CONSIGNES DE TRAVAIL —
• A. D'après le texte consacré à Roberto Juarroz, à quoi Octavio Paz dit-il que le langage est réduit dans chaque poème ?
• B. Résumez le texte consacré à Roberto Juarroz en deux phrases.
• C. Rédigez la suite du texte consacré à Roberto Juarroz, à partir de son dernier vers.

___ TEXTE ___

Chaque poème de Roberto Juarroz est une surprenante cristallisation verbale : le langage réduit à une goutte de lumière.
Octavio Paz (cité par Gil Pressnitzer)
Un poème sauve un jour.
Plusieurs poèmes pourront-ils sauver la vie entière ?
Ou suffit-il d’un seul ?
Roberto Juarroz (Treizième poésie verticale)
∞
Éteindre la lumière, chaque nuit,
est comme un rite d’initiation :
s’ouvrir au corps de l’ombre,
revenir au cycle d’un apprentissage toujours remis :
se rappeler que toute lumière
est une enclave transitoire.
Dans l’ombre, par exemple,
les noms qui nous servent dans la lumière n’ont plus cours.
Il faut les remplacer un à un.
Et plus tard effacer tous les noms.
Et même finir par changer tout le langage
et articuler le langage de l’ombre.
Éteindre la lumière, chaque nuit,
rend notre identité honteuse,
broie son grain de moutarde
dans l’implacable mortier de l’ombre.

___ INFORMATIONS FOURNIES ___

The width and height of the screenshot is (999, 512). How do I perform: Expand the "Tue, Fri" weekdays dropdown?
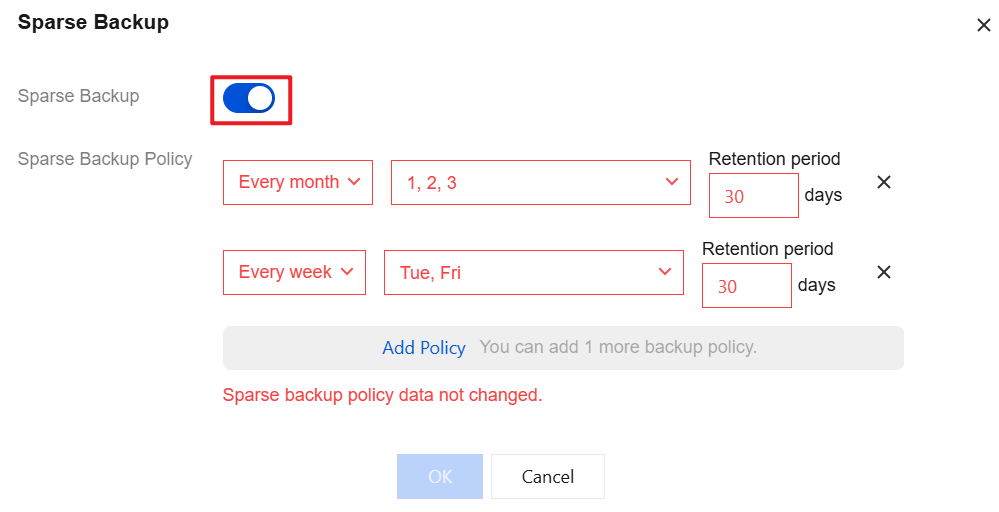tap(533, 272)
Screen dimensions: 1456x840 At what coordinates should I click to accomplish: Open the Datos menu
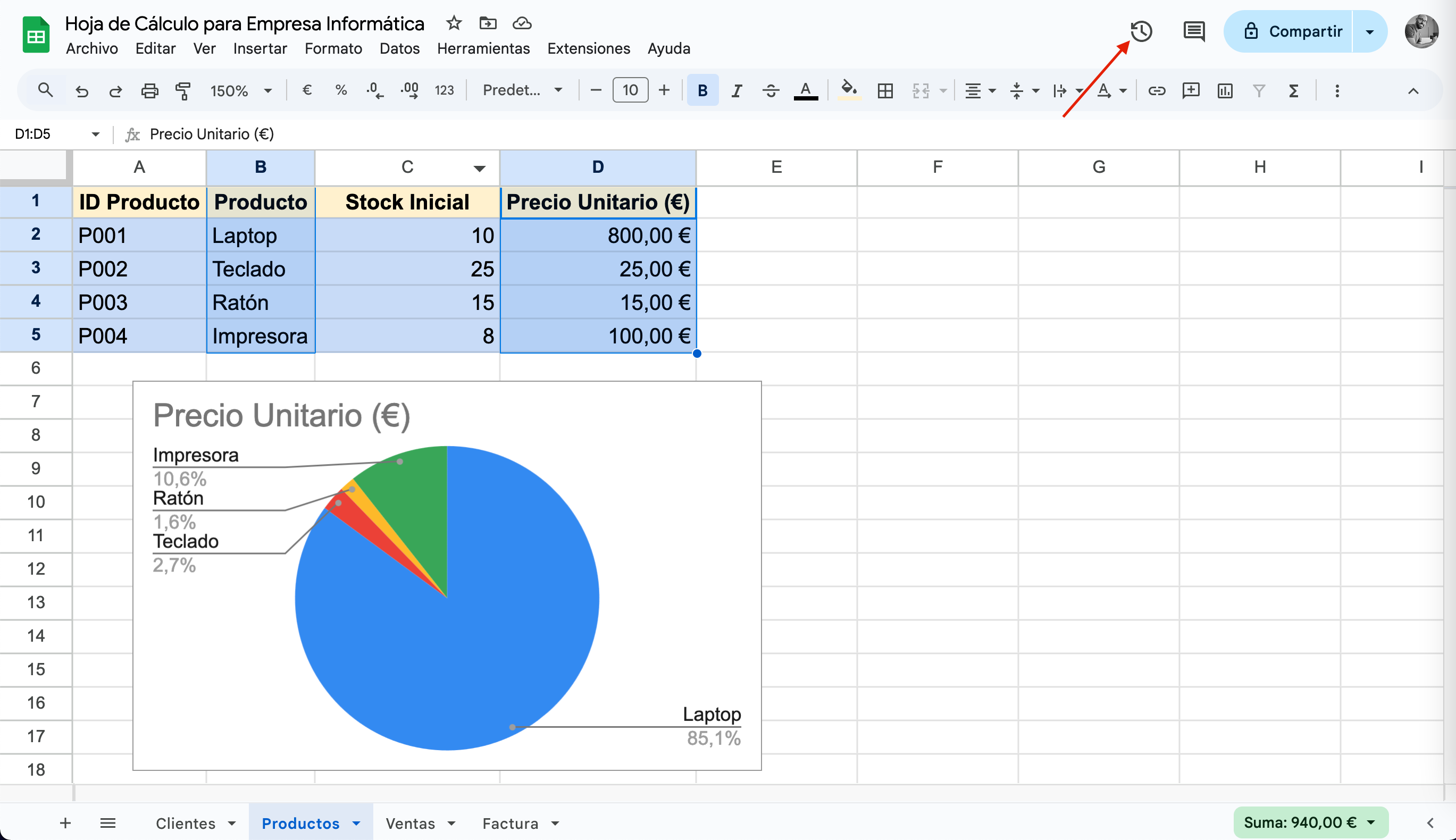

___

RÉPONSES AUX CONSIGNES —
• A. À une goutte de lumière.

• B. Le texte s'ouvre sur un jugement d'Octavio Paz, qui voit en chaque poème de Roberto Juarroz une surprenante cristallisation verbale, puis sur des vers qui demandent si plusieurs poèmes, ou un seul, peuvent sauver la vie entière, puisqu'un poème sauve un jour. Les vers suivants décrivent l'extinction nocturne de la lumière comme un rite d'initiation où les noms du jour n'ont plus cours, où il faut finir par articuler le langage de l'ombre et où notre identité devient honteuse.

• C.
Comment éteindre chaque chose ?
Comment éteindre chaque homme ?
Comment éteindre ?
Éteindre la lumière, chaque nuit,
nous fait palper les parois de toutes les tombes.
Notre main ne réussit alors
qu’à s’agripper à une autre main.
Ou, si elle est seule,
elle revient au geste implorant
de raviver l’aumône de la lumière.

« Quinzième poésie verticale »
Traduction Jacques Ancet
Je l’ai lu très tard Juarroz. j’étais vieille déjà…
Davantage apte à le comprendre aussi…
Je me retiens, pour préserver ta pudeur, de te dire combien ta voix respire la sagesse et la finesse…Trop tard, ça m’a échappé…
Ta groupie.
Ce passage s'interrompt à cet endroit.